Like cells infected with viruses or other disease-causing microbes, tumor cells send out signals that alert the immune system to the dangers of their presence. Yet the body's natural defenses often fail to provide adequate protection, as evidenced by the number of people who develop cancer.
A recent study from Dr. Thomas Spies' lab in the Clinical Research Division sheds new light on how tumors prevent their own demise. The scientists found that tumors can manipulate the immune system to stop it from attacking cancer cells, allowing them to multiply and spread.
The researchers found that as tumors grow, they produce massive amounts of a protein that causes normally helpful immune cells to block attempts by the immune system to attack the cancer. The discovery offers scientists a new way to think about boosting the body's natural ability to fight cancer.
"If one could prevent a tumor from releasing the protein, it could be beneficial in terms of helping sustain the immune system's normal capacity to mount an anti-tumor response," Spies said.
Dr. Veronika Groh led the study, which appears in the July issue of Nature Immunology. Co-authors include Kimberly Smythe and Dr. Zhenpeng Dai.
Tumors produce many types of abnormal proteins, which play different roles in tumor development. The new research focused on one of them, a protein long studied in the Spies Lab called MIC. In the early stages of cancer, MIC actually aids in the body's efforts to destroy cancer cells. At this time, MIC is produced at low levels by tumor cells and remains tethered to the surface of the cancerous cells. This moderate amount of MIC protein stimulates certain immune-system cells to mobilize other disease-fighting cells to attack and destroy the cancer.
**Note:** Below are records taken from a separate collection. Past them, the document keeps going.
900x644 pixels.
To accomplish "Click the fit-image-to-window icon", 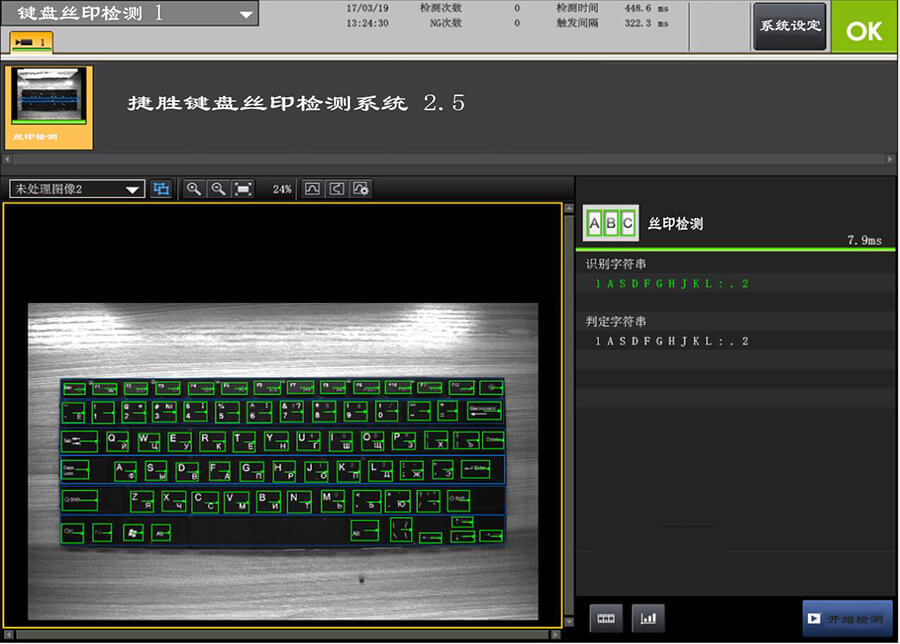I will (x=241, y=188).
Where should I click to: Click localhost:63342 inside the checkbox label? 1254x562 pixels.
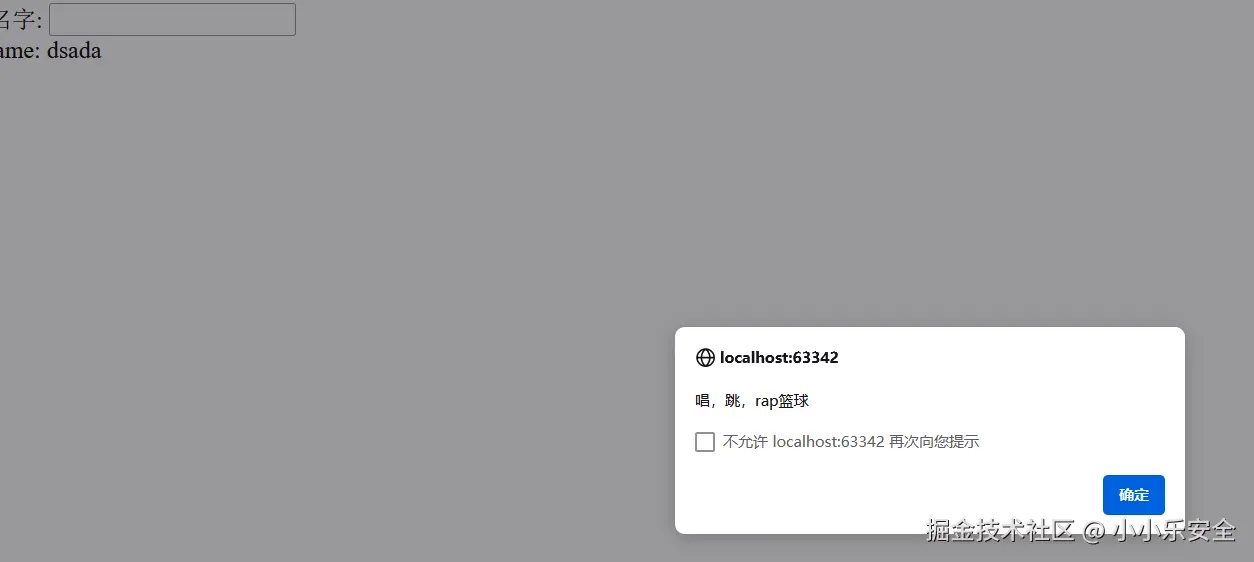point(829,442)
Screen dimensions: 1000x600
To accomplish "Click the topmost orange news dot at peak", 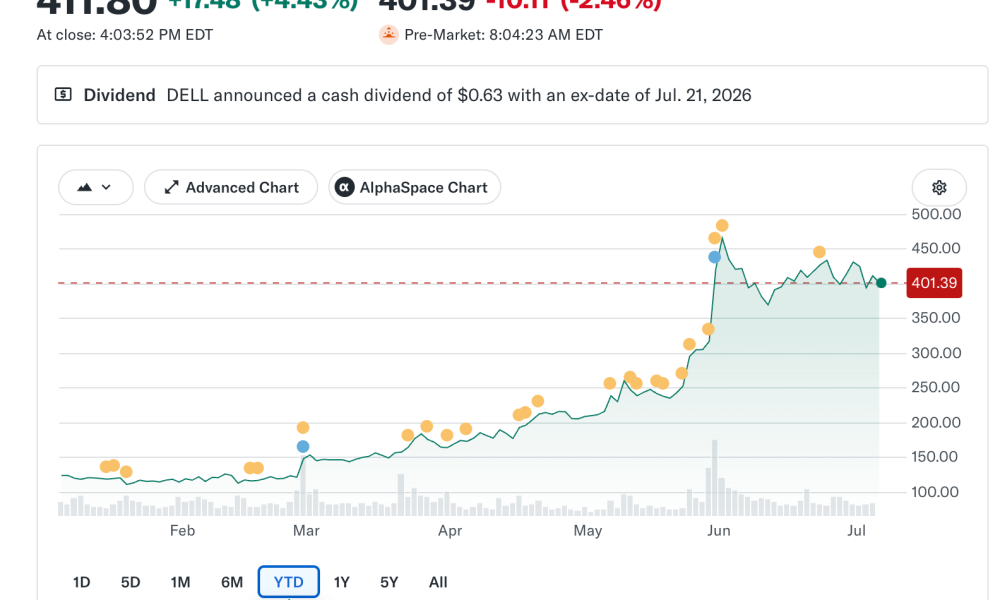I will (722, 225).
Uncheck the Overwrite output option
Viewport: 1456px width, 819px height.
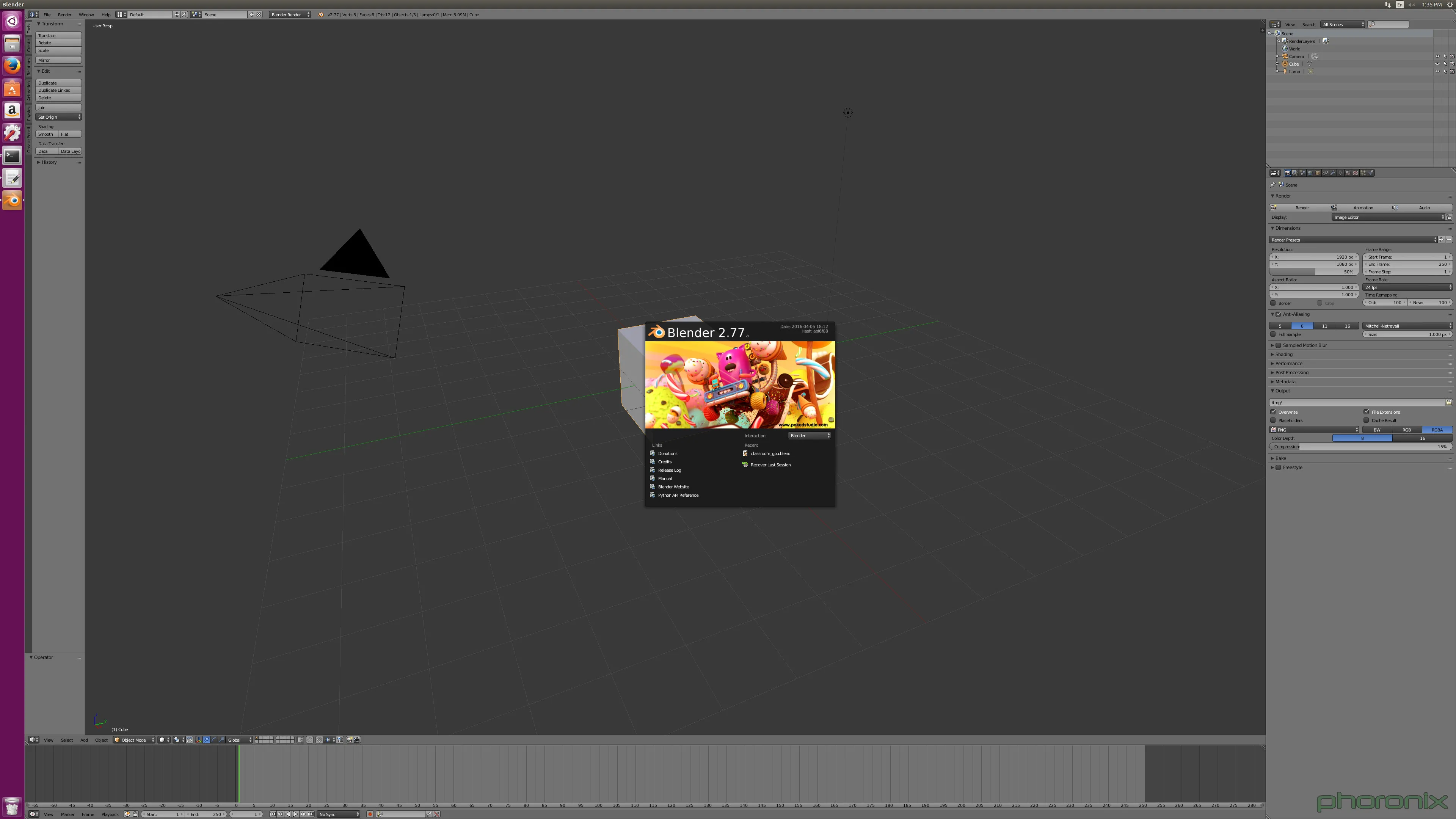[1274, 412]
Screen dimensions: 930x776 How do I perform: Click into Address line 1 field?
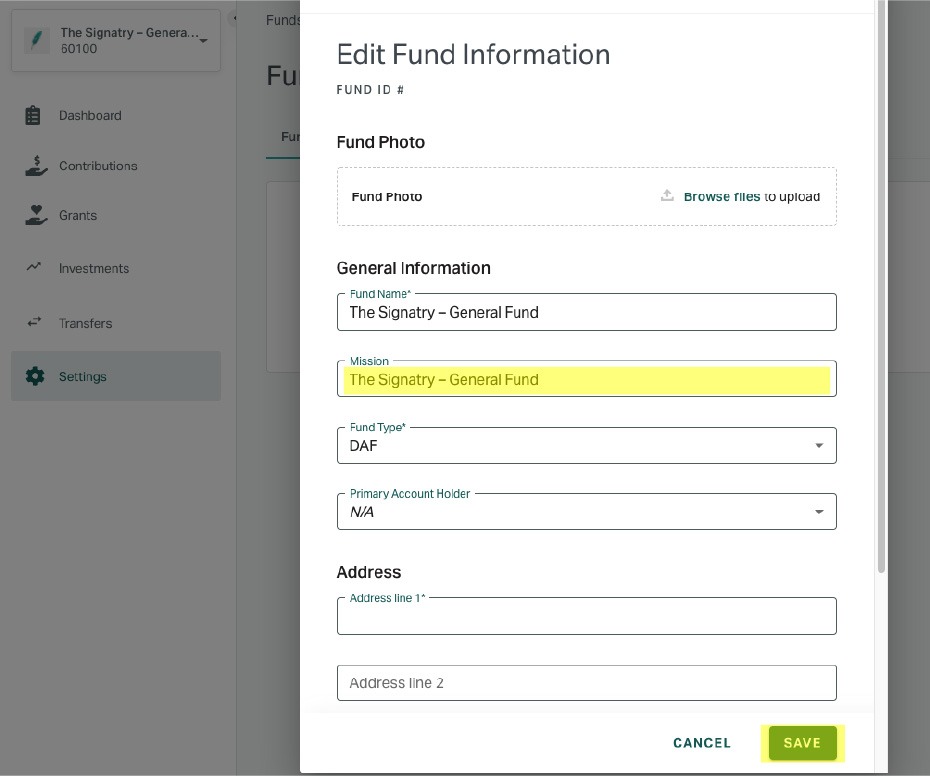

At later stages of growth, tumor cells begin to produce massive amounts of MIC — so much that it is shed from tumor cells into the blood. The MIC overload now has an opposite effect, causing the once-helpful cells to signal the disease-fighters to self-destruct or stop growing.
Both the helpful and destructive effects of MIC are relayed through another protein that has been well studied in Spies' lab, called NKG2D. The NKG2D protein sits on the surface of certain immune cells. MIC and NKG2D fit together like a lock and key and trigger different responses. While moderate stimulation of NKG2D by MIC causes NKG2D to spur helpful immune responses, over-stimulation has the opposite effect.
The findings may have important implications for the development and refinement of cancer therapies that rely on harnessing the innate potential immune system — treatments collectively known as immunotherapy. A number of Center researchers are developing immunotherapy approaches for blood and solid-tumor cancers including leukemia, lymphoma, melanoma, and ovarian and breast tumors.
Groh noted that a recent study has found preliminary evidence that inactivating the MIC protein that is shed into the blood can overcome its ability to suppress the immune system. She said the lab is now trying to understand exactly how an abundance of MIC causes the once-helpful cells to suppress the immune response, which may provide additional insight into manipulating this response for the benefit of cancer therapy. The Avon Foundation Breast Cancer Immunotherapy Research Initiative and the National Institutes of Health funded the research.